The Carnot engine is an idealized, theoretical heat engine that operates on a reversible cycle, known as the Carnot cycle. It consists of four processes: isothermal expansion, adiabatic expansion, isothermal compression, and adiabatic compression.

The engine works between a high-temperature heat reservoir ( $T_H$ ) and a low-temperature heat reservoir ( $T_C$ ), absorbing heat $Q_H$ from $T_H$ , converting some of it into work $W$ , and rejecting the remaining heat $Q_C$ to $T_C$ .

Its efficiency is given by the formula $\eta = 1 - \frac{T_C}{T_H}$ , where temperatures must be in Kelvin. This formula shows that efficiency depends only on the absolute temperatures of the reservoirs and is independent of the working substance.

Carnot's theorems state that no engine can be more efficient than a reversible engine operating between the same two temperatures, and all reversible engines operating between the same two temperatures have the same efficiency.

The Carnot engine sets the maximum possible efficiency for any heat engine, serving as a fundamental benchmark in thermodynamics, though it cannot be built in practice due to the impossibility of perfectly reversible processes.

Important Differences

vs Real Heat Engine

Aspect	This Topic	Real Heat Engine
Nature of Processes	All four processes (isothermal expansion, adiabatic expansion, isothermal compression, adiabatic compression) are perfectly reversible.	Processes are irreversible due to factors like friction, turbulence, finite temperature differences for heat transfer, and rapid changes.
Efficiency	Maximum possible efficiency for given temperatures, $\eta = 1 - \frac{T_C}{T_H}$.	Always less than Carnot efficiency for the same operating temperatures, $\eta_{real} < \eta_{Carnot}$.
Practicality	Theoretical and ideal; cannot be constructed in reality.	Practical devices that exist and are used in various applications (e.g., internal combustion engines, steam turbines).
Working Substance	Efficiency is independent of the working substance.	Efficiency can be influenced by the properties of the working substance and the specific cycle used (e.g., Otto, Diesel).
Entropy Change	Net change in entropy of the universe is zero for a complete cycle.	Net change in entropy of the universe is always positive for a complete cycle, reflecting irreversibility.

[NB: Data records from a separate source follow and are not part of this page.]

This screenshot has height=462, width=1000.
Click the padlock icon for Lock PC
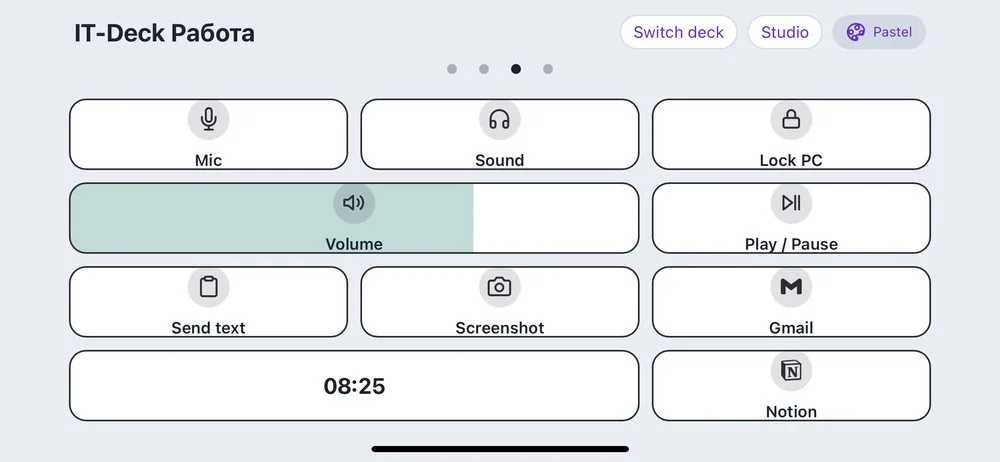791,119
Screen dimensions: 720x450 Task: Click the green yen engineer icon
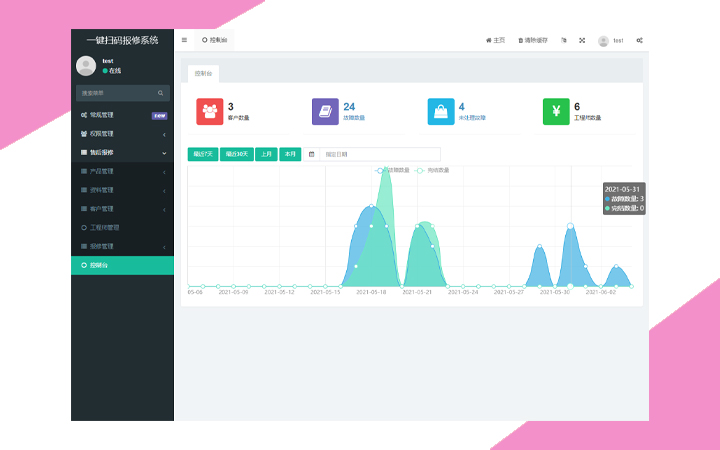(x=556, y=111)
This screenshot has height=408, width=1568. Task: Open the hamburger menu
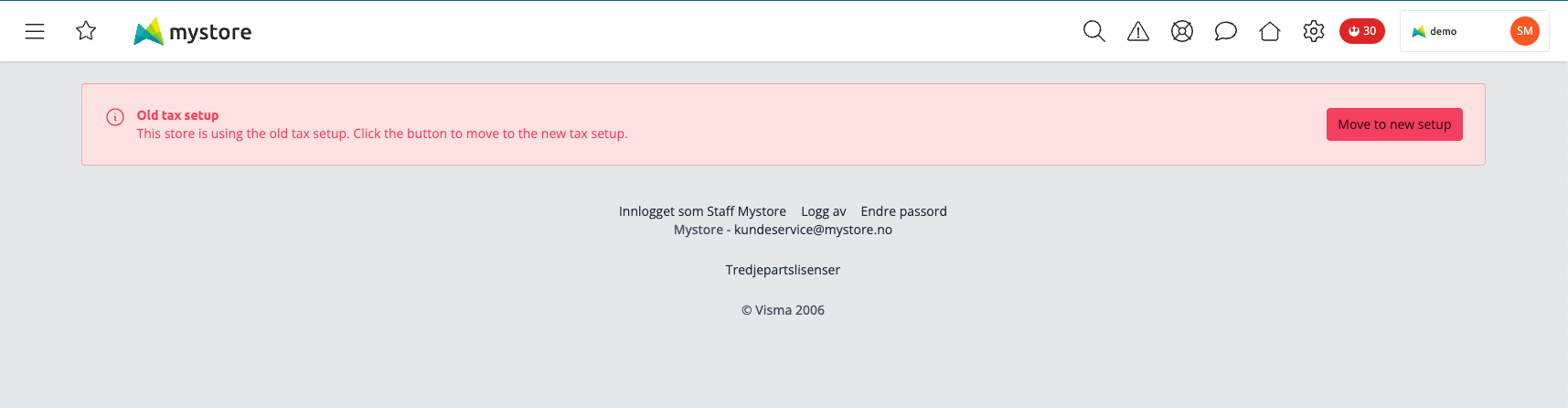(35, 31)
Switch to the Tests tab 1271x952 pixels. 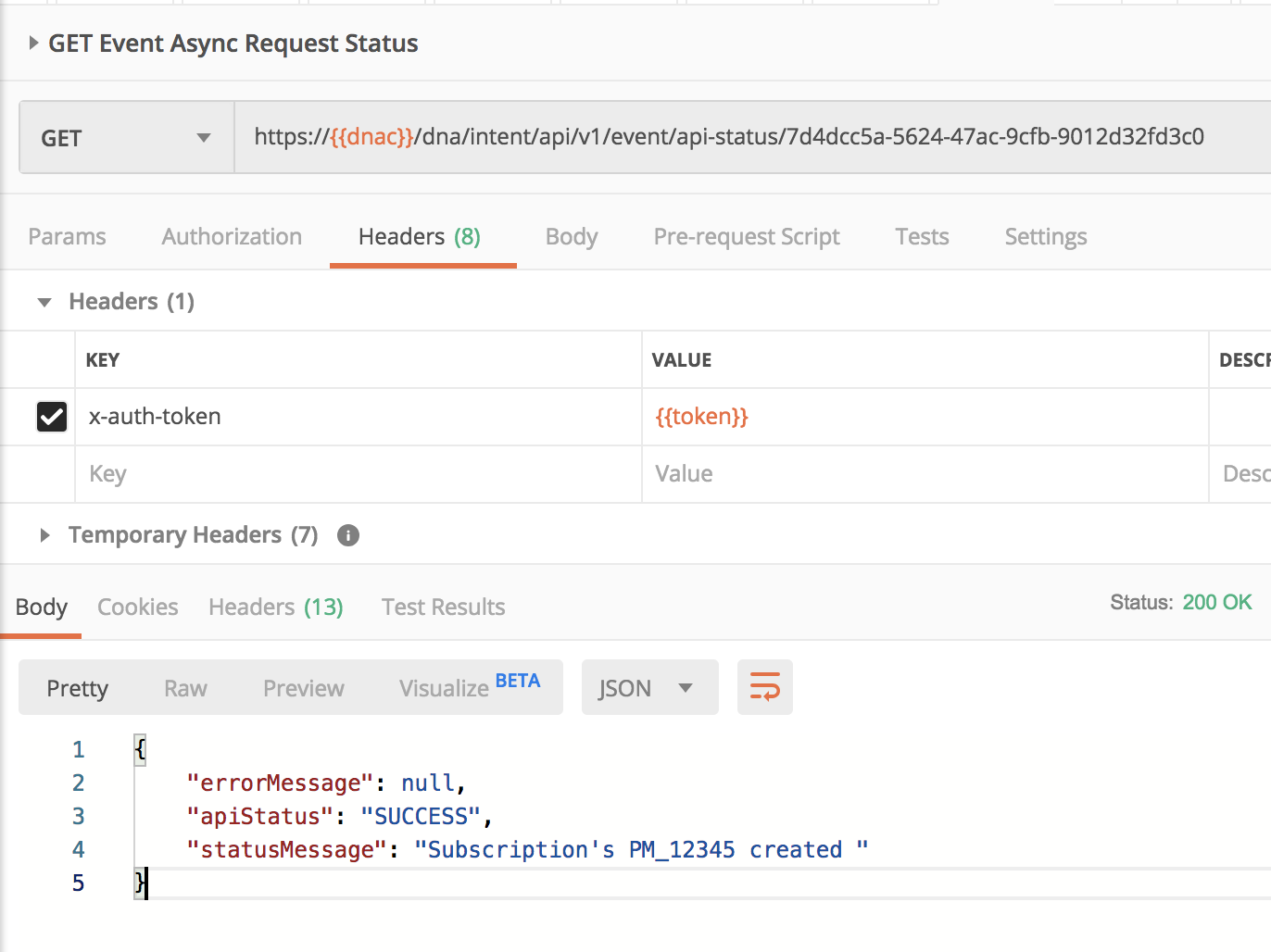point(922,237)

The Carnot engine is a theoretical construct representing the pinnacle of efficiency for heat engines, operating through perfectly reversible processes. Its efficiency, solely dependent on reservoir temperatures, sets an upper limit that no real engine can surpass. In contrast, real heat engines are practical devices that inherently involve irreversible processes like friction and heat transfer across finite temperature differences, leading to efficiencies always lower than the Carnot limit. While the Carnot engine is an ideal benchmark, real engines are constrained by practical engineering challenges and the fundamental irreversibilities of nature.